Janice Cantrell, Volunteering and Dancing Bring Joy
Dancing Has Brought Freedom
For Janice, dancing has brought her freedom and joy after losing her husband of 25 years. Born with retinitis pigmentosa, she had some vision until she was around 40 years old, when she became totally blind.
Getting Rehabilitation Services
When that happened, she contacted the Texas Department of Assistive and Rehabilitative Services (DARS) Division for Blind Services for help. Through them she learned braille, cooking, and cane skills. She also learned about Talking Books through the Library of Congress. Her kids were embarrassed about her using a cane, but she insisted that she had to learn to be independent.
She decided to do telephone work at the Dallas Convention Center and also worked on the switchboard at DARS. While there, her eye doctor brought people over to see her working as a blind person to help them understand that people who are blind can still work. She was a switchboard operator for 20 years; raised her family of three children; and was happily married.
When her husband passed away, however, Janice withdrew. One day she decided life had become too small and lonely. She decided to reconnect with life.
Janice Reconnects with Life
Now she has an iPhone with an app on it so she can use Talking Books on the go. She has even gone back to ballroom and country and western dancing four or five evenings a week. Many of the places she dances attract the same crowds each week, so Janice has made many devoted friends. Now, she does her own thing and her grown kids do theirs.
When she moved into her present apartment, which is a senior apartment, a friend who is an orientation and mobility instructor helped her with setting up her apartment. They unpacked everything together. Her friend helped with marking and oriented her to her new area. She also has a wonderful volunteer who helps her and takes her grocery shopping.
Her Volunteer Work is Key
Janice volunteers as a receptionist for the AFB Center on Vision Loss twice a week. This involves greeting visitors to the Center and answering phone calls for AFB throughout the country! At the Center she feels she can inspire others who have lost their sight. She also volunteers with girls at her church, helping them learn to memorize Bible verses. For that, she uses her Bible Courier with earphones.

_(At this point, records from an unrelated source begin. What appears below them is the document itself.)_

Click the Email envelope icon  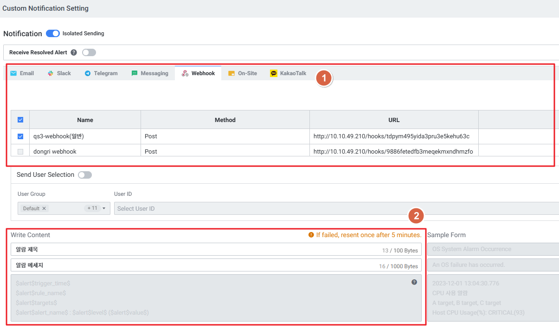13,73
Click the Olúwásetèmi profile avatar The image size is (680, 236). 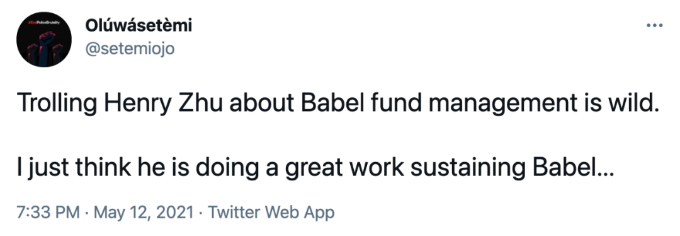[44, 42]
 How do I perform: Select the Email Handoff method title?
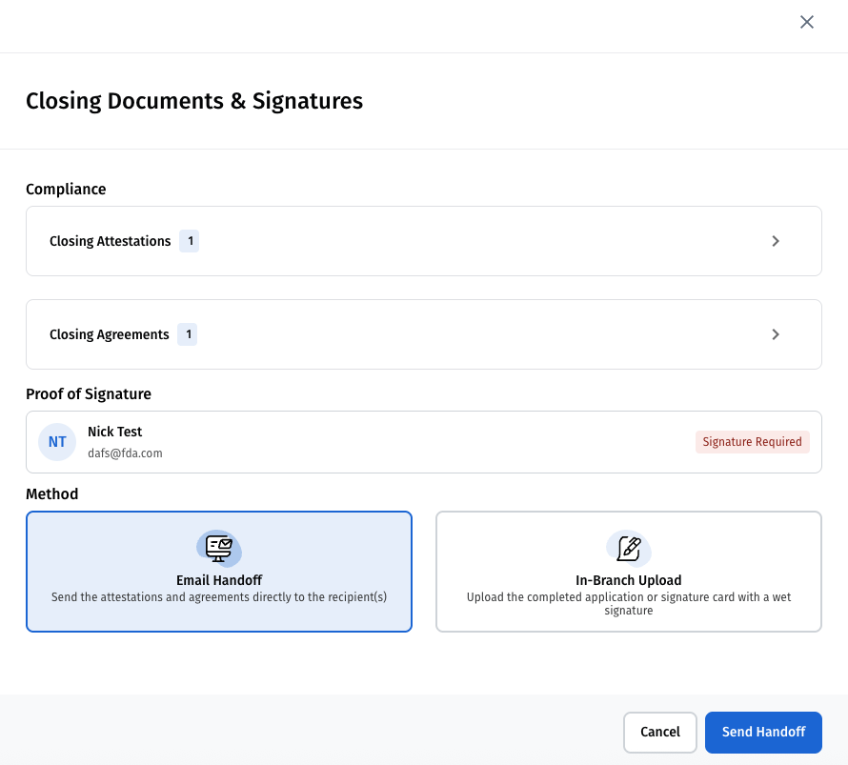tap(219, 580)
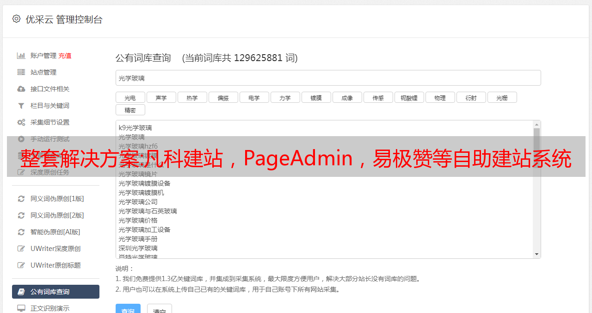Click the edit icon for UWriter深度原创
592x313 pixels.
point(21,249)
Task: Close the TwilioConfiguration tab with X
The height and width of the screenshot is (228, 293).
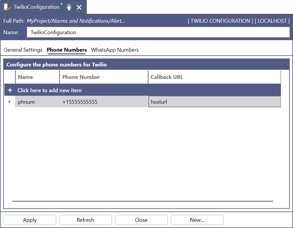Action: click(x=79, y=7)
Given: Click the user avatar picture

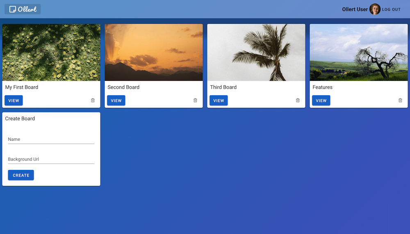Looking at the screenshot, I should coord(375,9).
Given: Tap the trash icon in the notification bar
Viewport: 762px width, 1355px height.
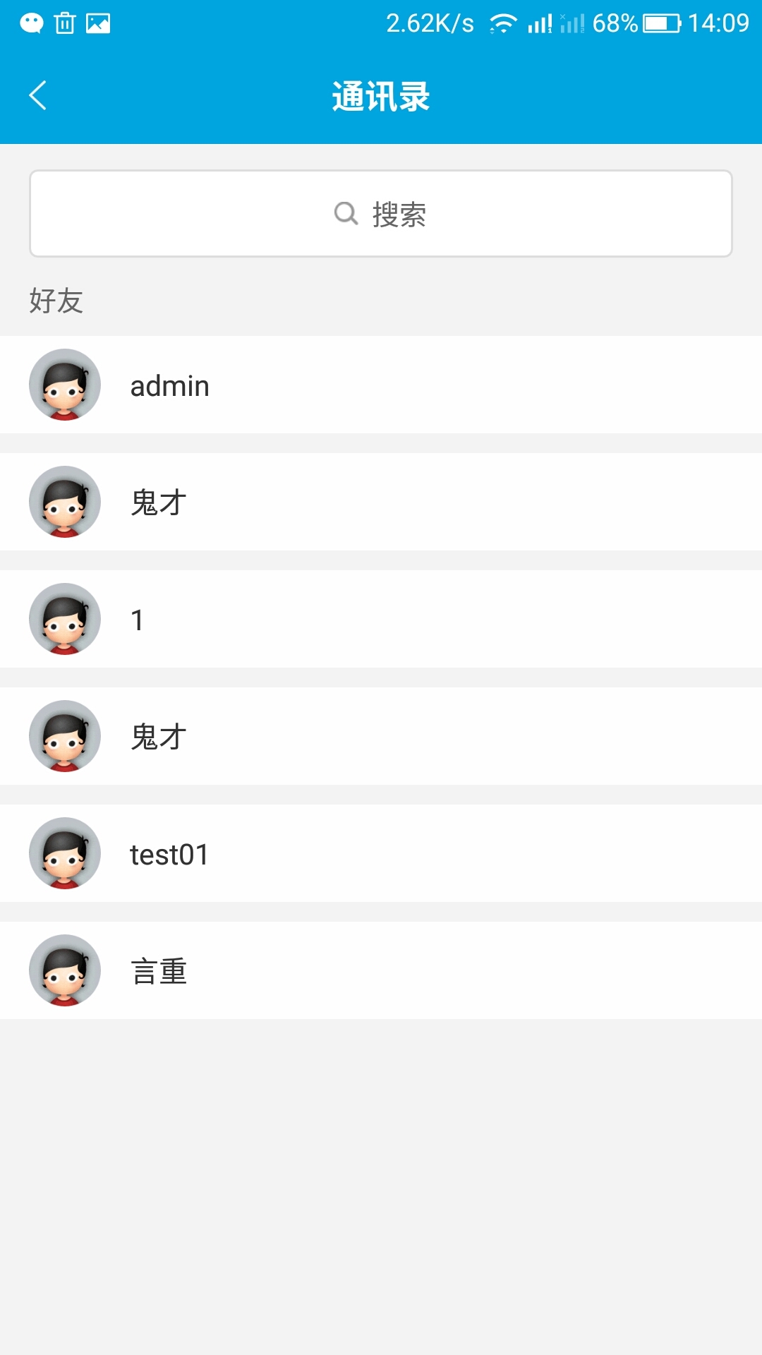Looking at the screenshot, I should pos(64,21).
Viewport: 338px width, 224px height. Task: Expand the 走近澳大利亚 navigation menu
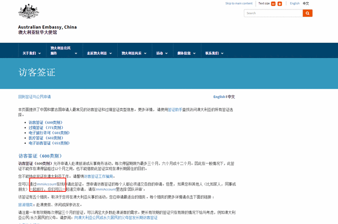point(98,53)
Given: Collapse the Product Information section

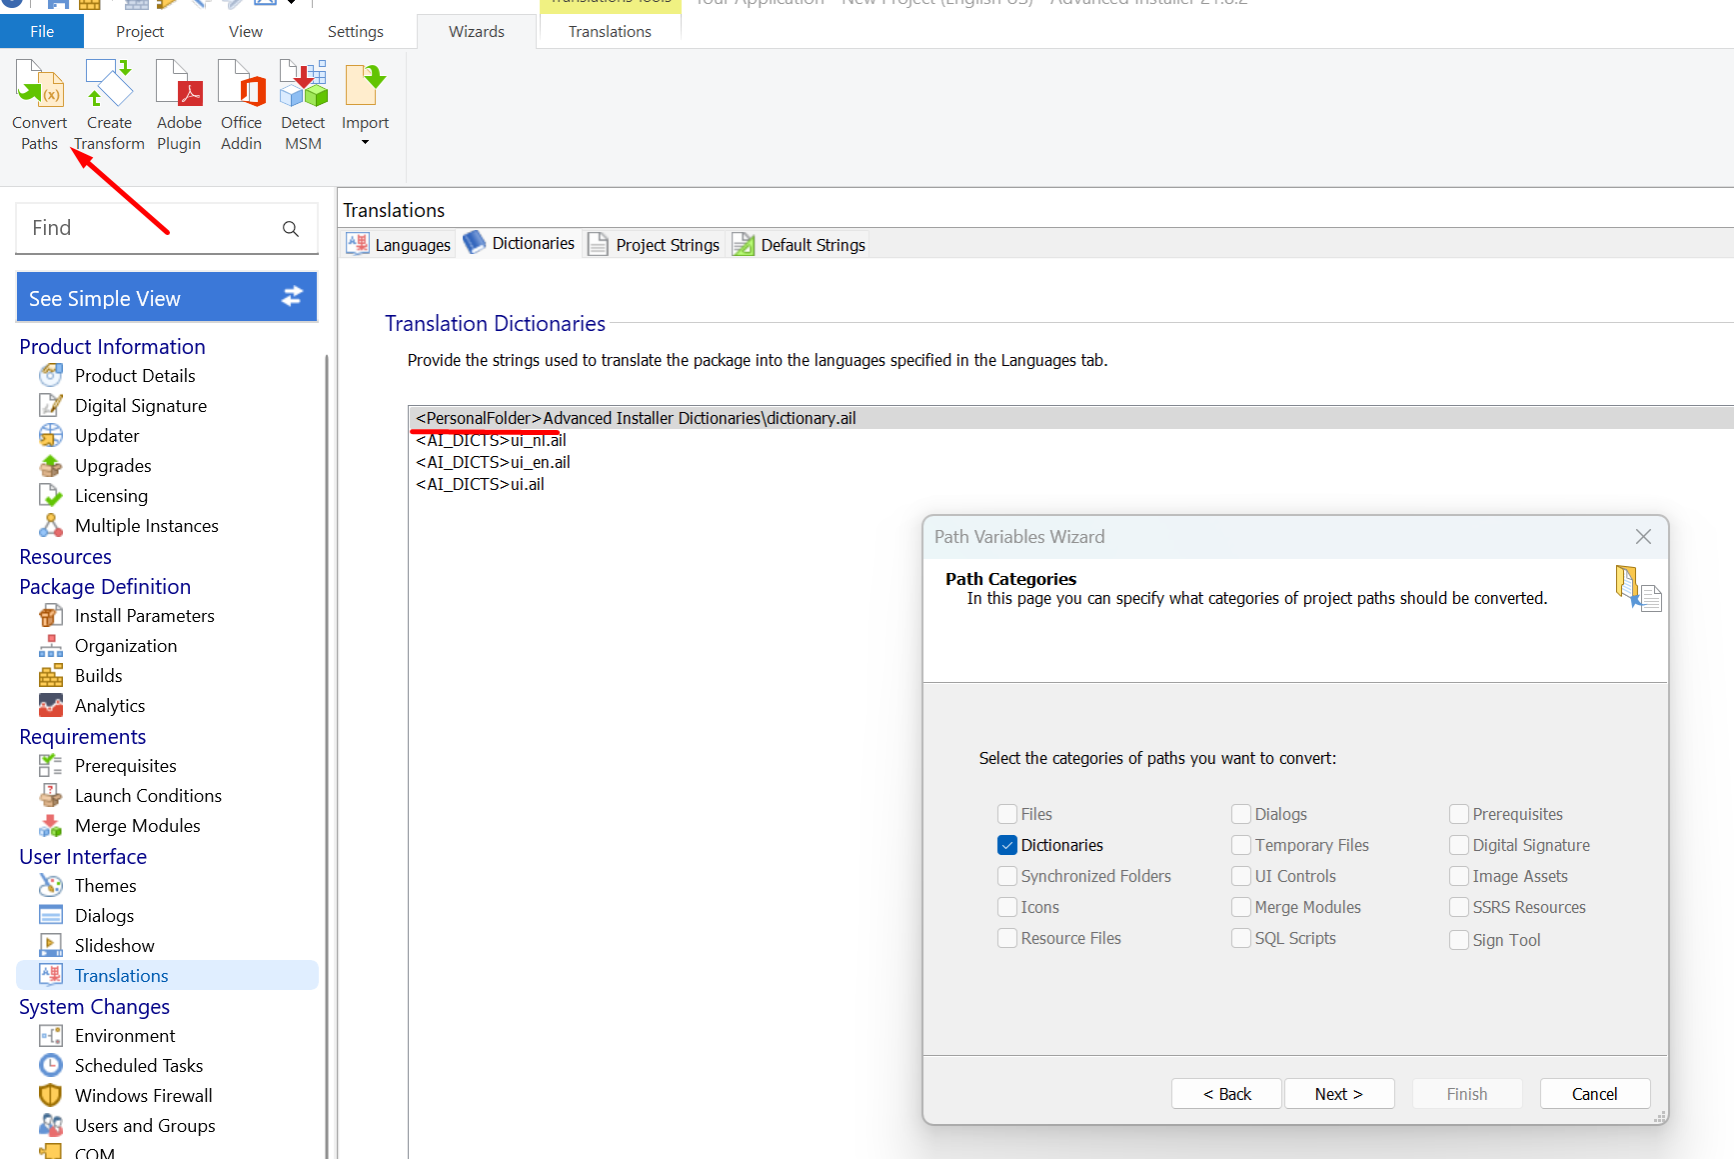Looking at the screenshot, I should pos(112,347).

“People who are losing vision should not wait. They should start trying to locate help right away. She says, “Don’t stop living. Keep going. If you find that your vision is changing, seek help. Don’t let yourself go into a shell. Let yourself be open. Talk to someone who is visually impaired. Through being open about my vision loss, I can help others, including my granddaughter who is ten and is blind from optic nerve hypoplasia. But she plays piano, drums, and lets nothing stand in her way of her music!”